ALI诱导骨骼肌中GC介导的Fgf6转录抑制
通过PHx后12小时骨骼肌RNA-seq和ATAC-seq联合分析，发现GC信号通路显著激活。染色质开放性分析锁定Fgf6为GC受体(GR)直接转录抑制靶点，ChIP实验证实GR结合于Fgf6启动子区的负性GC反应元件(nGRE)。血清皮质酮(CORT)水平和GR核转位在ALI后6-12小时达峰值，伴随肌肉FGF6蛋白动态下降。

肌肉GR信号激活对ALI修复至关重要
肌肉特异性siRNA敲除Nr3c1(编码GR)导致：肝脏蛋白合成率降低14%而肌肉增加25%；PHx后肝/体重比下降9%，肌肉/体重比增加10-34%；肝细胞增殖标志物Ki67⁺细胞减少。APAP模型中，GR缺陷小鼠血清ALT/AST升高21%，凋亡加剧。值得注意的是，外源性低剂量地塞米松(Dex)肌肉注射未见额外获益。

FGF6作为GC下游靶点调控肌肉代谢
肌肉过表达FGF6使PHx后肝/体重比降低10%(24h)，而Fgf6敲除(KO)小鼠呈现相反表型：PHx后6h即出现肝/体重比增加，伴随肌肉蛋白合成抑制。APAP模型中，Fgf6-KO小鼠肝损伤减轻，血清ALT降低48%。肌肉注射FGF6中和抗体可挽救GR敲除带来的不利影响。

FGFBP1是FGF6下游的分泌因子
RNA-seq筛选发现FGF6过表达肌肉中Fgfbp1表达受抑。Fgf6-KO小鼠肌肉和血清FGFBP1水平显著升高。机制上，FGF6通过ERK-ATF3轴抑制Fgfbp1转录：FGF6激活ERK磷酸化抑制ATF3对Fgfbp1启动子的结合，MEK抑制剂可逆转这一效应。

FGFBP1通过LLPS机制释放
FGFBP1含有两个内在无序区(IDR)，体外实验显示其可形成动态液态凝聚体。肝素通过结合FGFBP1的肝素结合域(HBS)破坏LLPS促进释放，而FGF6通过竞争性结合肝素维持凝聚体稳定。ALI后肌肉硫酸乙酰肝素水平动态变化与FGFBP1释放曲线吻合。

FGFBP1-FGF5通过LLPS互作促进再生
在AML12肝细胞中筛选发现FGF5是FGFBP1的作用靶点。FGF5及其短亚型FGF5s均含IDR，可形成LLPS并与FGFBP1共定位。rFGF5s通过竞争性结合抑制FGF5-FGFBP1凝聚体形成。HLOs实验显示rFGFBP1+rFGF5处理使类器官增大45%，ALB分泌增加。临床数据显示血清FGFBP1阳性患者ALT/AST下降速率显著更快(P<0.01)。

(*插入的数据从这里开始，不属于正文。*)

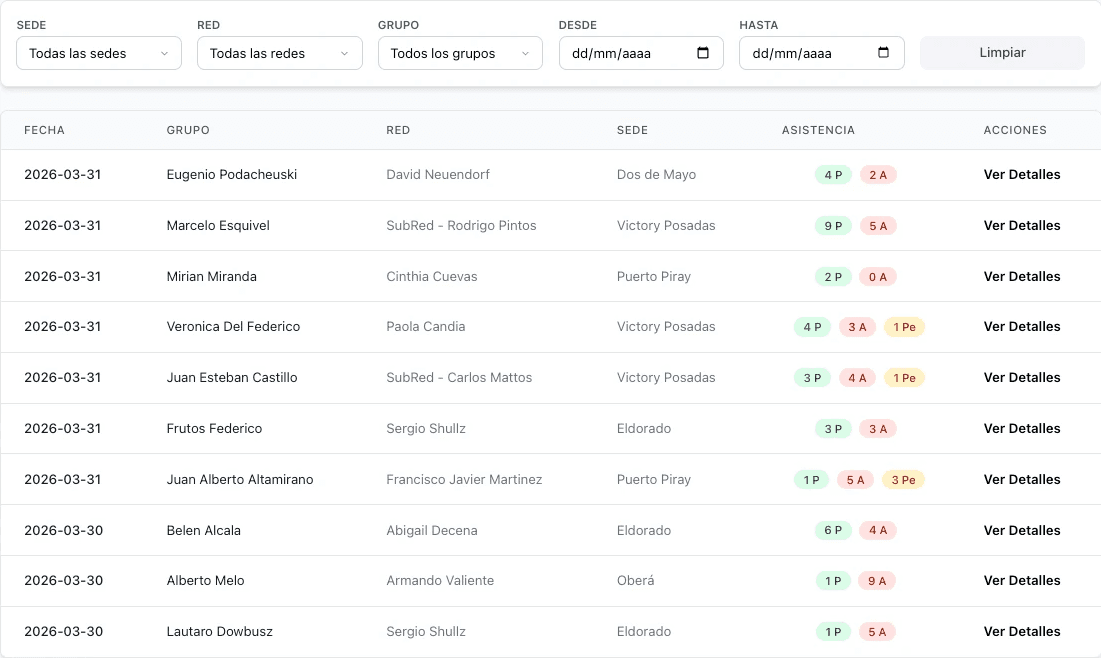Image resolution: width=1101 pixels, height=658 pixels.
Task: Click Ver Detalles for Frutos Federico
Action: coord(1022,428)
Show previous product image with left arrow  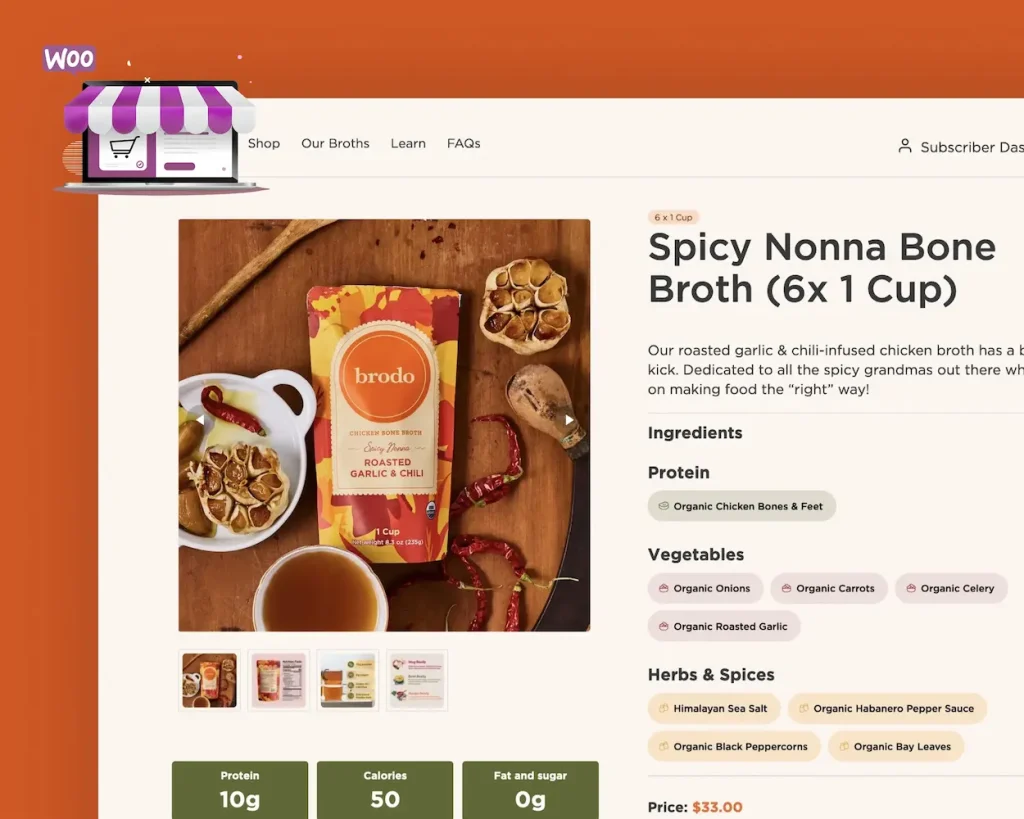point(200,419)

该研究首次阐明GCs通过肌肉-肝脏轴调控肝脏再生的完整机制：ALI→GCs↑→肌肉GR激活→Fgf6↓→ERK-ATF3轴激活→FGFBP1↑→LLPS依赖的FGF5激活→肝脏再生。创新性体现在：发现FGF6在肌肉代谢重编程中的新功能；揭示FGFBP1通过LLPS调控分泌的物理机制；明确FGF5/FGF5s平衡在再生中的调控作用。临床转化方面，血清FGFBP1可作为ALI预后标志物，而靶向FGF6-FGFBP1轴的治疗策略有望克服GCs的全身副作用，为ALI提供精准干预手段。研究局限性在于尚未解析FGF5/FGF5s剪接调控机制，且临床样本量较小需扩大验证。